Aachen. Ob sie in Verbindung zu Seeräubern aus Somalia stehen, wollte kürzlich ein älterer Mann von Felix Bosseler und Kai Baumann am Stand der Piratenpartei wissen. „Das ist zwar ein heftiger Vergleich, aber so kommt man ins Gespräch”, sagt Baumann und lacht.

Auch in der „heißen Phase” des Wahlkampfs bleibt ein bisschen Zeit zum Schmunzeln - auch für die Aachener Landtagskandidaten der Piratenpartei.

Erst seit einem Jahr besitzen Baumann und Bosseler das Parteibuch, nun machen sie Werbung in eigener Sache auf dem Weg nach Düsseldorf. „Sind wir mal ehrlich”, sagt Bosseler, „die sogenannten großen Parteien unterscheiden sich heute doch kaum noch.” Politikverdrossenheit? „In Wahrheit geht es um Parteienverdrossenheit, weil die Unterschiede nicht mehr erkennbar sind”, ergänzt der 41-Jährige.

Der selbstständige Projektleiter (Bosseler) und der Angestellte (Baumann) haben ein Ziel: den NRW-Landtag. Dort wollen sie den „anderen”, wie sie CDU, SPD, FDP, Grüne und Linke nennen, ab dem 9. Mai das Fürchten lehren. „Dass wir es als Direktkandidaten schaffen, ist unwahrscheinlich”, dämpft Bosseler große Erwartungen. „Aber natürlich haben wir den Anspruch, als Partei die Fünf-Prozent-Hürde zu knacken.”

Internet, Zensur, Politik 2.0: Dass sie in der öffentlichen Wahrnehmung oft auf computerverwandte Themen reduziert werden, stört die Piraten mittlerweile schon: „Wir sind mehr als nur Internet”, sagt Bosseler und verweist auf den Bildungssektor: Die Piraten fordern ein eingliedriges Schulsystem. „Die Ausbildung muss bis zur 7. Klasse auf einem Level bleiben”, präzisiert Baumann. Auch für die Abschaffung der Studiengebühren setzen sich die Piraten ein.

Die erfolgreichen Wahlen im zurückliegenden „Superwahljahr” auf Europa-, Kommunal- und Bundestagsebene haben Appetit gemacht. „Man spricht nicht mehr nur über, sondern mit uns”, sagt Baumann stolz. Die junge Partei will nun landesweit kräftig punkten. „Der Einzug in den Landtag ist kein Muss”, bremst der 37-Jährige.
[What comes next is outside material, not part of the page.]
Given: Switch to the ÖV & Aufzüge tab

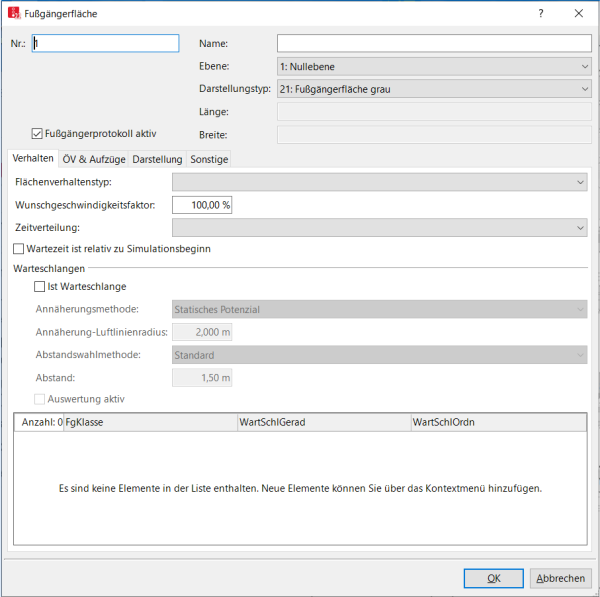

Er will aber ebensowenig als „Spaßkandidat” gelten: „Für den Fall der Fälle muss man natürlich bereit sein”, sagt auch Felix Bosseler. „Ich könnte das Mandat mit dem Beruf vereinbaren.”

Überhaupt, ganz ohne Chancen würden die beiden nicht ins Rennen gehen. „In Aachen haben wir bei der Bundestagswahl schon die drittmeisten Stimmen bundesweit geholt”, sagt Bosseler stolz. Fast vier Prozent waren dies am 27. September. Die gelte es zu toppen.

Und wer weiß, vielleicht hissen die beiden Aachener Piraten ja ab dem 9. Mai ihre Flaggen wider Erwarten doch in Düsseldorf.